_TEXTE FOURNI_
12 janvier 2003, Agra, Inde
D’Udaipur, nous nous sommes rendus directement à Chittaurgarh, où nous avons passé la journée, avant de prendre le train de nuit pour Jaipur. Chittaurgarh est une ville connue pour son immense fort. Il est véritablement gigantesque, il mesure 5 km de long et couvre une superficie de 14 km2, et rien n’a été détruit. Beaucoup de ruines, certes, mais tout est encore là. Des murailles à perte de vue. Il est presque impossible d’en avoir une vue d’ensemble tellement son étendue est démesurée! Ce fort n’a été conquis que trois fois dans l’histoire. Des sièges prolongés y ont causé la famine. Selon la tradition, plutôt que de se rendre à l’ennemi, ses occupants se sont tués, les hommes en sortant sous le feu des ennemis, les femmes en s'immolant. Nous avons visité le fort en rickshaw, il nous aurait fallu plus d’une journée pour en faire le tour à pied. Nous avons fouiné dans plusieurs recoins de ce fort imposant. Une visite des plus intéressantes. Ce fort est si colossal, ses murailles sont si vastes!

_EXTRAITS DES ENTRÉES_
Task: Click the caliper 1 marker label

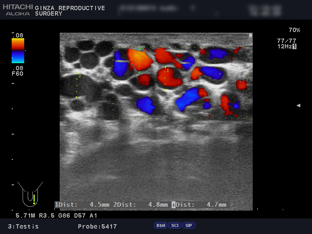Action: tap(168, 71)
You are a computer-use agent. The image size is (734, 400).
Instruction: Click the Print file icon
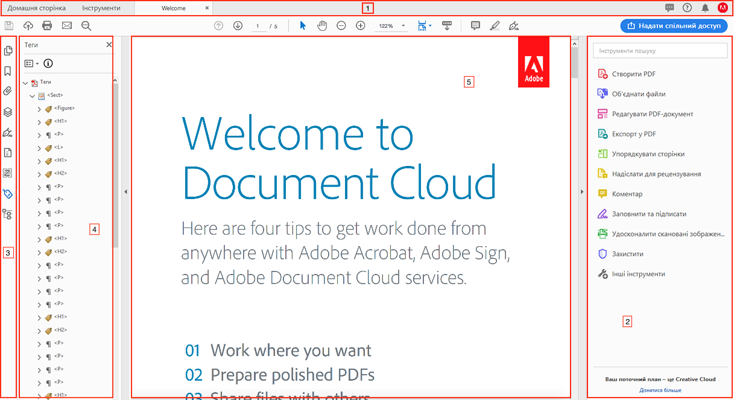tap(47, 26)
==
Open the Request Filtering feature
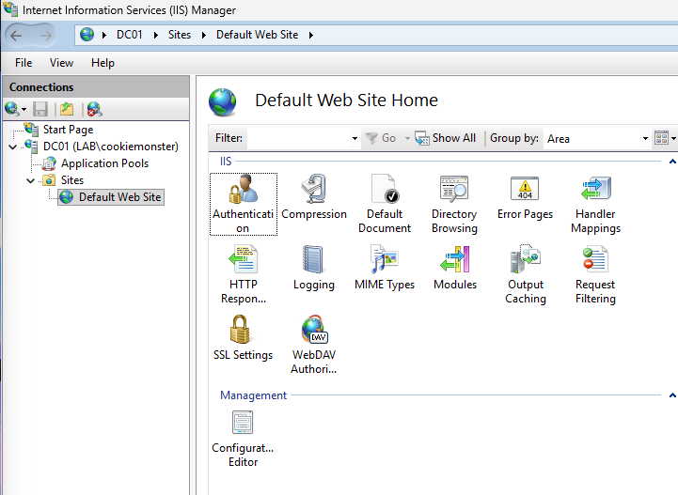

_TÂCHE 1_
Répondez à ces questions à partir du récit sur le fort de Chittaurgarh :
(a) Vers quelle ville les voyageurs sont-ils partis en train de nuit ?
(b) Quelle superficie le fort couvre-t-il ?
(c) Combien de fois le fort a-t-il été conquis dans l'histoire ?
_TÂCHE 2_
Prolongez le récit sur le fort de Chittaurgarh à partir de sa dernière phrase.
Les entrées ne servent à rien ici.

_RÉSULTAT 1_
(a) Jaipur.
(b) 14 km2.
(c) Trois fois.

_RÉSULTAT 2_
Nous disposions d’une soirée à flâner dans Chittaurgarh, avant de prendre le train, tard dans la nuit. Pas trop rassurés quant à l’idée de nous promener dans les rues de terre battue, entre les maisons pauvres et les vaches, nous avons décidé de prendre une bière dans un petit bar indien. Il faut dire que Chittaurgarh n’est pas vraiment touristique. Une fois de plus, nous sommes devenus le centre d’attraction. D’abord parce que je suis une femme, et qu’il n’y avait que des hommes, mais aussi parce que nous étions Blancs. Par la force des choses, je commence à avoir l’habitude de donner un spectacle, de réaliser que chacun de mes gestes est observé par des regards intrigués et curieux. La soirée s’est tout de même déroulée plus rapidement que si nous avions attendu sur le quai de la gare!
Ces dernières semaines, j’ai visité un nombre plutôt considérable de forts, de temples et de palais. Je crois que mon niveau de saturation approche. Je sens que j’apprécie de moins en moins ces superbes monuments à leur juste valeur.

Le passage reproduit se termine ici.